Danish unions gifted Vestager a small statue of an outstretched middle finger – in recognition of her ‘take-no-prisoners’ to a reform of unemployment benefits that she made as her country’s economy minister. The gift sits in the office of the now EU Commissioner for Competition.
Ølgod, a small, unassuming railway town in Western Jutland, lies close to the sand dunes and coarse heathland that mark Denmark’s submission to the unforgiving North Sea. Out across the grey water to Britain, rain masks the horizon. From these humble roots and steely skies comes a tough operator.
Margrethe Vestager was appointed as the EU’s Competition Commissioner in 2014 and has been relentless in her crusade against companies who do not play by the rules.

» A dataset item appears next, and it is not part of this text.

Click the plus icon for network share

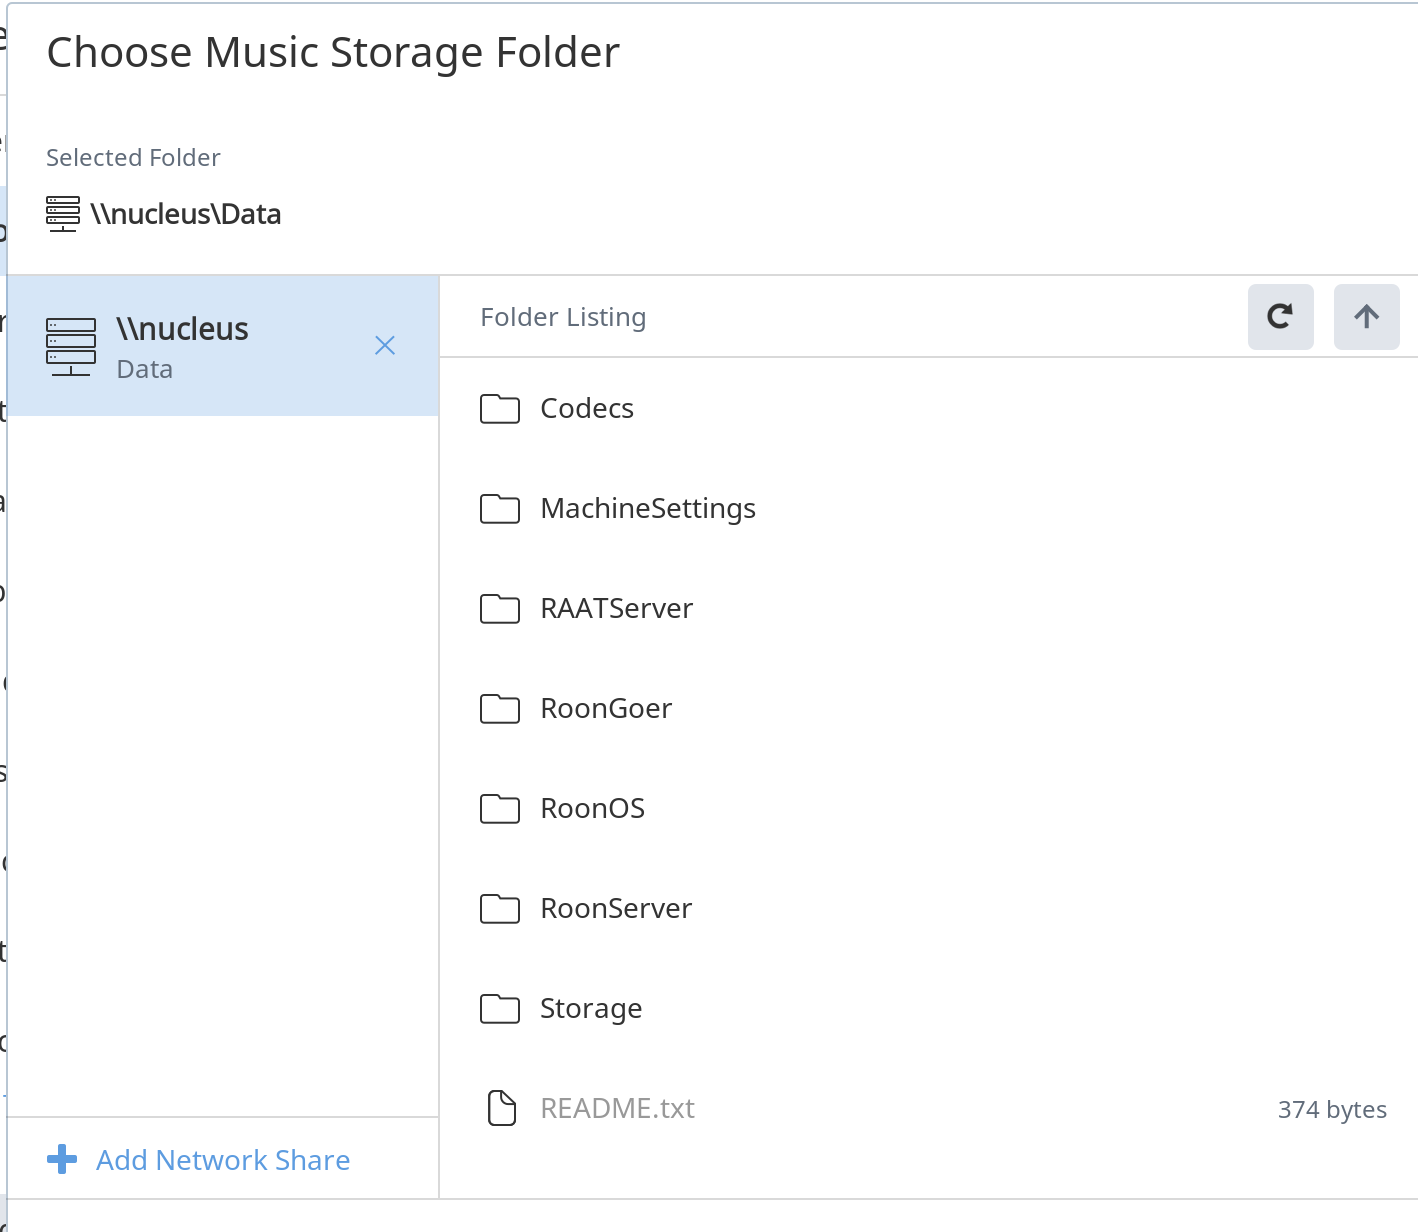click(62, 1160)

She has issued record fines and pursued household names.
And what a moment she has chosen. That ‘end of history’ capitalist consensus being challenged by waves of popular anger – fuelled by the range of social miseries catalogued by James Bloodworth. Launching UnHerd’s series of articles on ‘Western capitalism on a knife-edge’, the leader of Scotland’s Tories, Ruth Davidson explained why the electorates of advanced nations are losing faith in markets – despite it lifting one billion people out of poverty in recent decades.
The loss of faith is for good reason. The cost of the financial crisis has been borne by general populations – rather than the culprits. As their banks failed, CEOs collected large pay checks with one hand while waving in the taxpayer bailout with the other. YouGov’s transatlantic poll for UnHerd found that just 5% of Britons and 12% of Americans think that those responsible for the financial crash have been adequately punished.
Moreover, it is not just bankers who have pushed the public’s patience to breaking point. Within Britain, Sports Direct paid its boss a £1m bonus while its workers suffered ‘Victorian era’ conditions1. After the collapse of the pension scheme of the BHS store chain, the long-time owner Sir Philip Green was seen cruising the Med on his £100m yacht2. The rules that apply to the many, do not seem to apply to the wealthiest few. Goliath is untamed, step forward David.
Or rather, step forward Margrethe.
The EU’s Competition Commissioner is tasked with promoting Europe’s economic growth by enforcing competition policies. In an age of much profit and little ethics, Vestager is using her office to wage an aggressive assault on corporate power. She has chased Gazprom for price fixing, fined Google for giving illegal advantage to its own shopping service, and ordered Apple to hand over €13bn of allegedly unpaid tax.
That the 49 year-old Dane has become the modern day David is fitting for the daughter of Lutheran pastors, an upbringing that helped set Vestager’s moral compass. Whereas her predecessor Joaquin Alumnia spent three years trying to reach a backroom deal with Google, Vestager just issued the fine. She refuses to meet lobbyists for fear of compromising her pitch as the champion of the small against the mighty, and of the consumer against the producer.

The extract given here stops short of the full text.